WHAT TO DO - Output the rows as a JSON list of strings, one string per line with blank lines omitted, starting at the line containing "This screenshot has height=1120, width=1083." and continuing through the line containing "[x=1077, y=119]".

Collected data entries:

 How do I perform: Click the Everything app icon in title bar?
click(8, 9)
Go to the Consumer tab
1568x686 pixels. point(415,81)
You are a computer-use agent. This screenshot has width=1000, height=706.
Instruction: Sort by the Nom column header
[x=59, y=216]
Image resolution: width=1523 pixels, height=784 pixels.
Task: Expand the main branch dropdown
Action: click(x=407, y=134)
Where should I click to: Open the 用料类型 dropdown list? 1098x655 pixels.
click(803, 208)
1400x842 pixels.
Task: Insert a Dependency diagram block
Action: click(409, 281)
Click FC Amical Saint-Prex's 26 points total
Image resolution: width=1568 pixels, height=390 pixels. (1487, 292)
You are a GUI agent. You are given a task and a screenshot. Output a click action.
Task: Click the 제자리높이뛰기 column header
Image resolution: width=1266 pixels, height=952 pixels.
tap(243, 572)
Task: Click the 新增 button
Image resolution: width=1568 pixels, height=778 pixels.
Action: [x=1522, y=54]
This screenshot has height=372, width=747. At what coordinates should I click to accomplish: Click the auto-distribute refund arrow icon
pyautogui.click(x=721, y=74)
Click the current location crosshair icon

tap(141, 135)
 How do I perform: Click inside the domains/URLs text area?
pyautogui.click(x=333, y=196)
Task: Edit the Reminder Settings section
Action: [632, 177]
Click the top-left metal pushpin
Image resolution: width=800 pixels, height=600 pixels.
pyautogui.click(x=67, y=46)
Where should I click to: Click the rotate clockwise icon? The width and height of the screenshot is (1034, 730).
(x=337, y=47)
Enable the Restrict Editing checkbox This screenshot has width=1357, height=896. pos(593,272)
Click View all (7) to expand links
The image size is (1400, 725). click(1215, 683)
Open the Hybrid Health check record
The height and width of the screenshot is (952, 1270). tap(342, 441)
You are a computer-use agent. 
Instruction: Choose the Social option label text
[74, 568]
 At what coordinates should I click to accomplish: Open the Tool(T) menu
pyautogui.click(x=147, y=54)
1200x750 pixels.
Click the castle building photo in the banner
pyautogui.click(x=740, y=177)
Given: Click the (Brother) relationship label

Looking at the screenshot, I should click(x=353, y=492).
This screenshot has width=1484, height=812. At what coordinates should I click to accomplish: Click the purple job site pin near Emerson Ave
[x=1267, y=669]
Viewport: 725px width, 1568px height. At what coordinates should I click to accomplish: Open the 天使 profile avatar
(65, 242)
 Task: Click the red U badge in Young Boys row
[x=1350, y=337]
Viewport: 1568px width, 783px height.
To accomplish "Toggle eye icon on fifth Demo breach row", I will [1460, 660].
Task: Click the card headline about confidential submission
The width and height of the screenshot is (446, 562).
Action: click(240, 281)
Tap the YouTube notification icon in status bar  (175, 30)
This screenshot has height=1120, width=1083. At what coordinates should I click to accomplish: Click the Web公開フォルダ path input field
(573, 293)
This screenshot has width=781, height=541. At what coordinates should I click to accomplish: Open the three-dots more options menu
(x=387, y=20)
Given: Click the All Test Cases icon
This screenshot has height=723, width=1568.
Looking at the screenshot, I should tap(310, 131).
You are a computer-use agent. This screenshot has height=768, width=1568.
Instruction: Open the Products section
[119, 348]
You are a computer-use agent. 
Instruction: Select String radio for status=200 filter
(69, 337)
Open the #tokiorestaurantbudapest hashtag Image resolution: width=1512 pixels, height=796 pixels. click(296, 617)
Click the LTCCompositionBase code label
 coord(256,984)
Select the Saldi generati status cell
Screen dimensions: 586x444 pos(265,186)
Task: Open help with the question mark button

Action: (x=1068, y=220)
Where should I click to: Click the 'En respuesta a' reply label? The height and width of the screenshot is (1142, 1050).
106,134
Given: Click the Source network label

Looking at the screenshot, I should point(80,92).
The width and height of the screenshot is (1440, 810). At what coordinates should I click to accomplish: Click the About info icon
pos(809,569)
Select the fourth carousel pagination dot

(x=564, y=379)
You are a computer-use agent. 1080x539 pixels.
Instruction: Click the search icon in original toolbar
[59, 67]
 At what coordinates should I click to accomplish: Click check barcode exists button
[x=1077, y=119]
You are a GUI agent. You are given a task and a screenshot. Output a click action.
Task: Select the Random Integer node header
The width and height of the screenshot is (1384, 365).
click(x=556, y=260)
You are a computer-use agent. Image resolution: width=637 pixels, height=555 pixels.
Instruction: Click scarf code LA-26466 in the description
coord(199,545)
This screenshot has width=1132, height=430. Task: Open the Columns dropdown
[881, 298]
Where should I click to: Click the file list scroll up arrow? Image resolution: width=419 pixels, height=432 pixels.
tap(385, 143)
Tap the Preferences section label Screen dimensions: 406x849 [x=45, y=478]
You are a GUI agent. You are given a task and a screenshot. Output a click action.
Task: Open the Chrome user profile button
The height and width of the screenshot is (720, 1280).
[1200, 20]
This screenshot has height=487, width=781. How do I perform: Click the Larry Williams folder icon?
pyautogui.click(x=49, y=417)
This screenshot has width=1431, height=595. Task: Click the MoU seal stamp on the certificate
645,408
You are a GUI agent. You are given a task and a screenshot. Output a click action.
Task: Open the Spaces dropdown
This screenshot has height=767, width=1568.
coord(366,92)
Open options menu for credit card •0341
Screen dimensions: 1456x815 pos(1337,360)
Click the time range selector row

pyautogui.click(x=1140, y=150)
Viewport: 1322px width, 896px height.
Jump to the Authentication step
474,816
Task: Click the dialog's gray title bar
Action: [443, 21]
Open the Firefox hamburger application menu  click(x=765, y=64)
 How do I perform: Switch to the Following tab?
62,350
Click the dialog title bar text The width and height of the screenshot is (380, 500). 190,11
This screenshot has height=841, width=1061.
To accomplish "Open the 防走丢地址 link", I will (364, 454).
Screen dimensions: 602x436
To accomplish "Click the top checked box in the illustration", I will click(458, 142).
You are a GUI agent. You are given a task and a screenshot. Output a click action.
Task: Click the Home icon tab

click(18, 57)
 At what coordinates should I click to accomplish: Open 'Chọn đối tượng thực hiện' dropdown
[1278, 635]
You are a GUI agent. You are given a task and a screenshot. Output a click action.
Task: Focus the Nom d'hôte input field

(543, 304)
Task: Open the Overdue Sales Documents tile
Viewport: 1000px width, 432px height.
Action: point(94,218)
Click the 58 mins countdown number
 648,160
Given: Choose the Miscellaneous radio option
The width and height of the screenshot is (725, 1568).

WRITTEN REPLY -
[
  "This screenshot has height=1120, width=1083. At what coordinates should I click to accomplish: Click the Web公開フォルダ path input field",
  "(573, 293)",
  "This screenshot has width=781, height=541. At what coordinates should I click to accomplish: Open the three-dots more options menu",
  "(x=387, y=20)",
  "Given: Click the All Test Cases icon",
  "This screenshot has height=723, width=1568.",
  "Looking at the screenshot, I should tap(310, 131).",
  "You are a computer-use agent. This screenshot has height=768, width=1568.",
  "Instruction: Open the Products section",
  "[119, 348]",
  "You are a computer-use agent. ",
  "Instruction: Select String radio for status=200 filter",
  "(69, 337)",
  "Open the #tokiorestaurantbudapest hashtag Image resolution: width=1512 pixels, height=796 pixels. click(296, 617)",
  "Click the LTCCompositionBase code label",
  " coord(256,984)",
  "Select the Saldi generati status cell",
  "Screen dimensions: 586x444 pos(265,186)",
  "Task: Open help with the question mark button",
  "Action: (x=1068, y=220)",
  "Where should I click to: Click the 'En respuesta a' reply label? The height and width of the screenshot is (1142, 1050).",
  "106,134",
  "Given: Click the Source network label",
  "Looking at the screenshot, I should point(80,92).",
  "The width and height of the screenshot is (1440, 810). At what coordinates should I click to accomplish: Click the About info icon",
  "pos(809,569)",
  "Select the fourth carousel pagination dot",
  "(x=564, y=379)",
  "You are a computer-use agent. 1080x539 pixels.",
  "Instruction: Click the search icon in original toolbar",
  "[59, 67]",
  " At what coordinates should I click to accomplish: Click check barcode exists button",
  "[x=1077, y=119]"
]